Sensualidad y romance, tendencia en 6º Desfile Rosado

JORGE CUÉLLAR – EL NUEVO DÍA
Las diseñadoras Pía Castro y Ángela Puentes, junto con las marcas Monarca y Luz Mila López, dieron fe de talento y bondad durante el evento.

Una noche mágica en que diseño, belleza, sensualidad y música se dieron la mano se vivió en el Desfile Rosado, organizado por la Liga Contra el Cáncer zonal Tolima, teniendo como invitada a la modelo y actriz Natalia Durán, en el teatro Tolima.

Por sexta vez la entidad logró su objetivo de recaudar fondos para las campañas de prevención y detección temprana de esta patología y a su vez hacer comprender a los presentes que prevenir el cáncer es vida.

La velada inició con agradables sonidos de saxofón que dieron paso a la colección ‘Imponencia fantástica’, de la joven diseñadora ibaguereña Ángela Puentes, quien cautivó con una llamativa propuesta de trajes de novia, pensada para mujeres arriesgadas y con mucha personalidad.

Inspirada en el tigre blanco de la cultura china, se vio en escena ocho atuendos para bodas en dorado, marfil y beige, que jugaron con la imaginación del espectador dejando ver en cada pieza, en que fueron vitales el volumen y las transparencias, la majestuosidad del felino en contraste con la feminidad y el glamour de la mujer.

Tras este deleite, el turno fue para Monarca, firma tolimense que a la par que exhibió camisas y pantalones pensados para look casuales, en los que propone los cuadros y los tonos vivos, subió la temperatura con ropa interior masculina.

Como es ya característico del desfile, hubo show musical, y corrió por cuenta de la agrupación Son Bareke, que interpretó un variado repertorio, que incluyó hasta canciones de Carlos Vives, entre ellas ‘Pa’ Mayte’. Durante su presentación otra firma pijao mostró sus colecciones: Luz Mila López, con calzado y bolsos donde la mezcla de estampación fue protagonista.

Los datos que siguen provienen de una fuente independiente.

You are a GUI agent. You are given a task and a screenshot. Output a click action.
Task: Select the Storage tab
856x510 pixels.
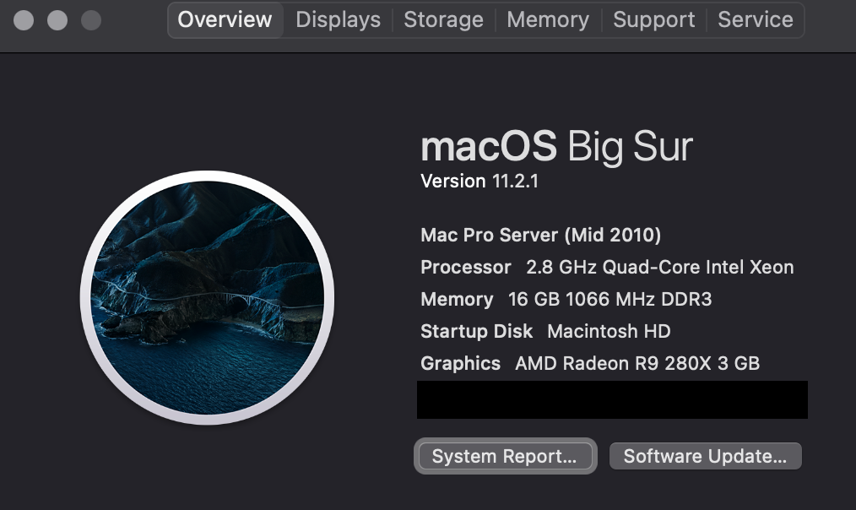[x=443, y=19]
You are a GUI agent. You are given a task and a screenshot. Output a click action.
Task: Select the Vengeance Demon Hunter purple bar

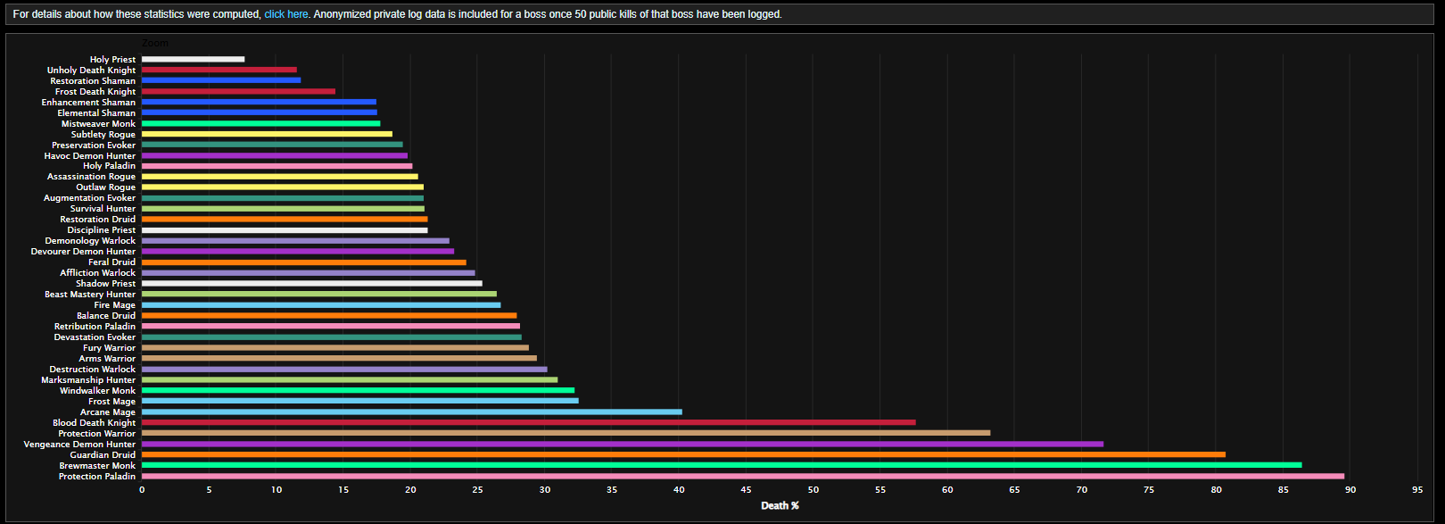pos(622,444)
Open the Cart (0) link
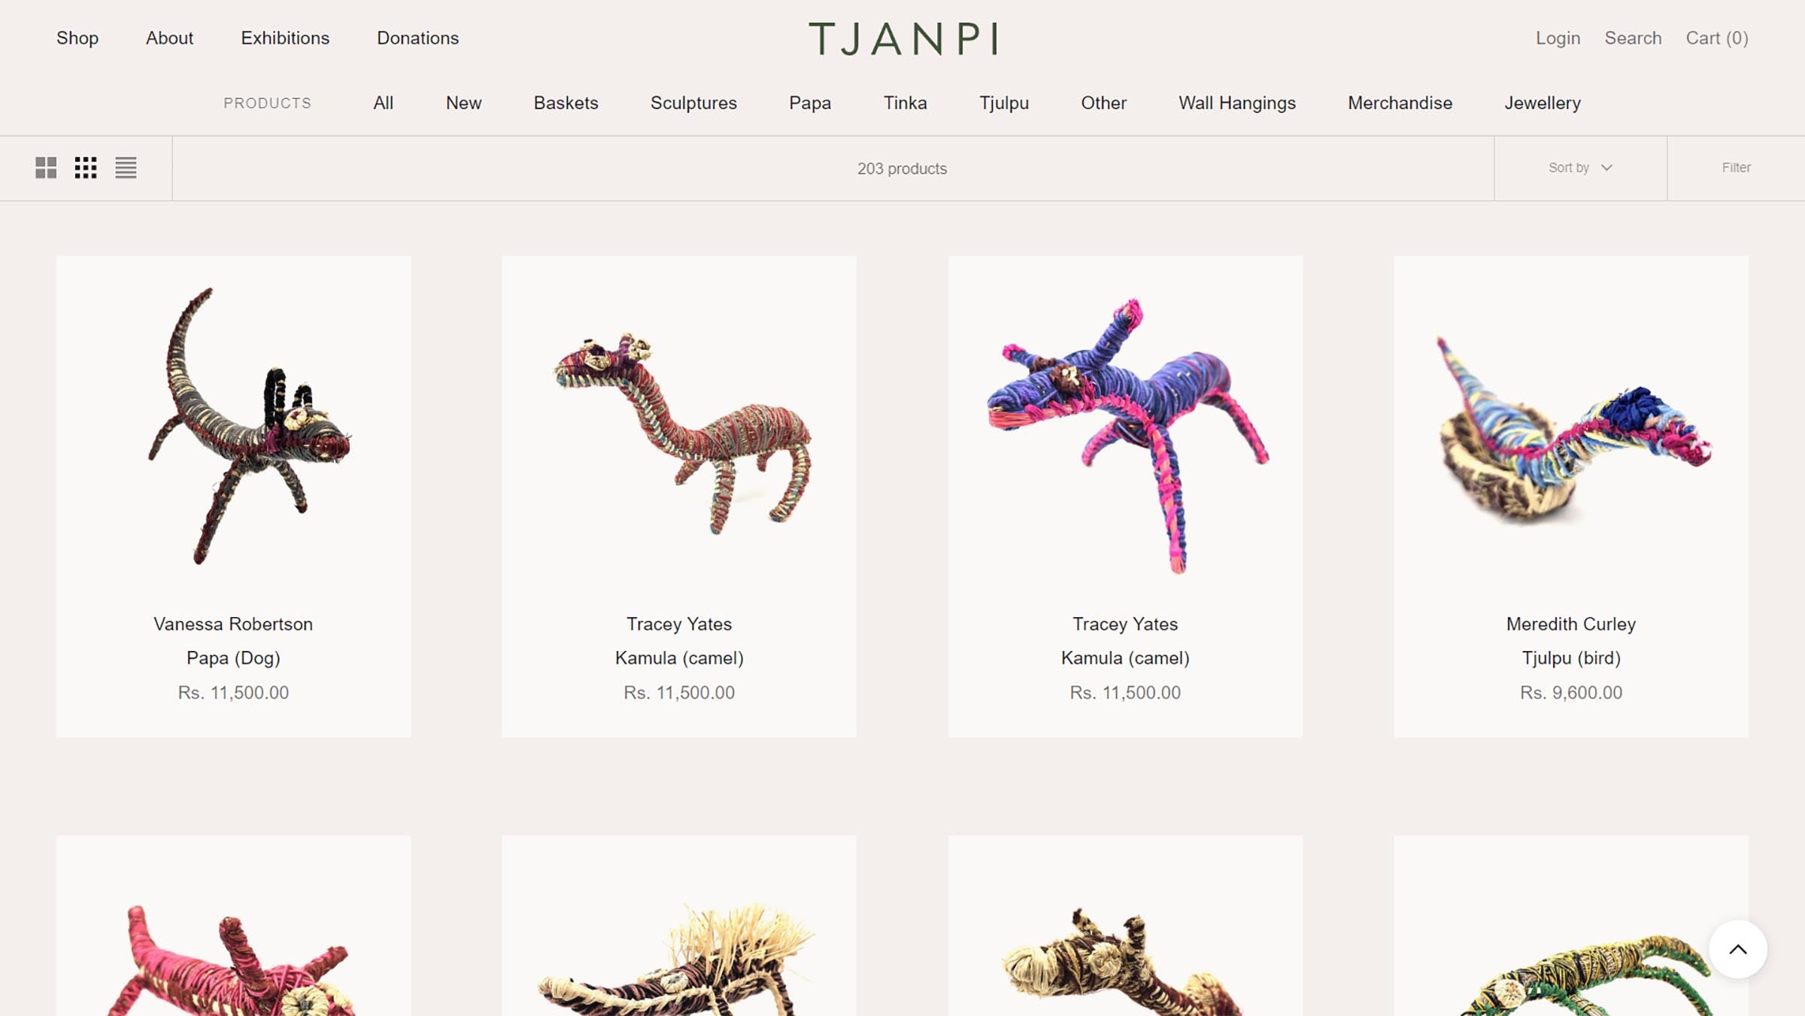Image resolution: width=1805 pixels, height=1016 pixels. (1717, 38)
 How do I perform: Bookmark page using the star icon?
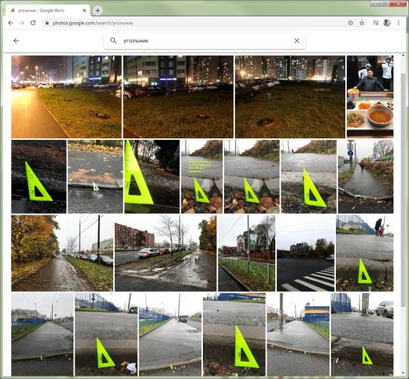362,23
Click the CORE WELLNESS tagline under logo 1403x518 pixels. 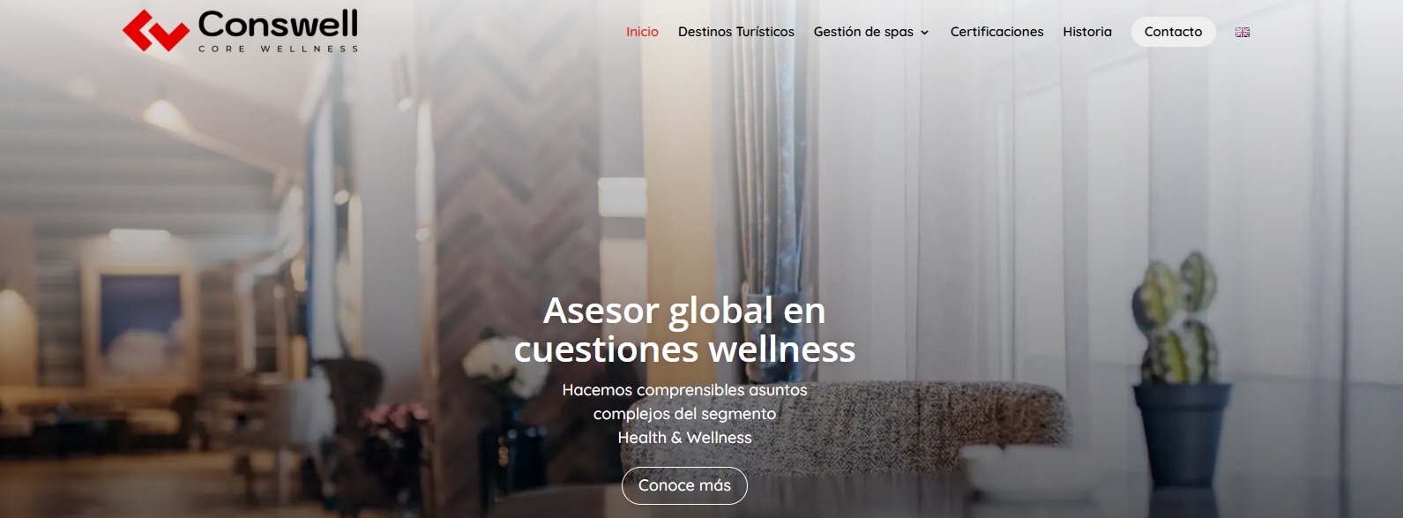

Cerró la pasarela benéfica la diseñadora Pía Castro, con su colección ‘Havana Nights’, cuya modelo principal fue Natalia Durán. Las prendas exhibidas fueron reminiscencia de la Cuba de los años 50.

A través de sus cortes, colores y siluetas la colección transmitió alegría, la finalidad trazada por su creadora, quien según contó estaba dedicada a “todas las personas que trabajan y luchan contra el cáncer”.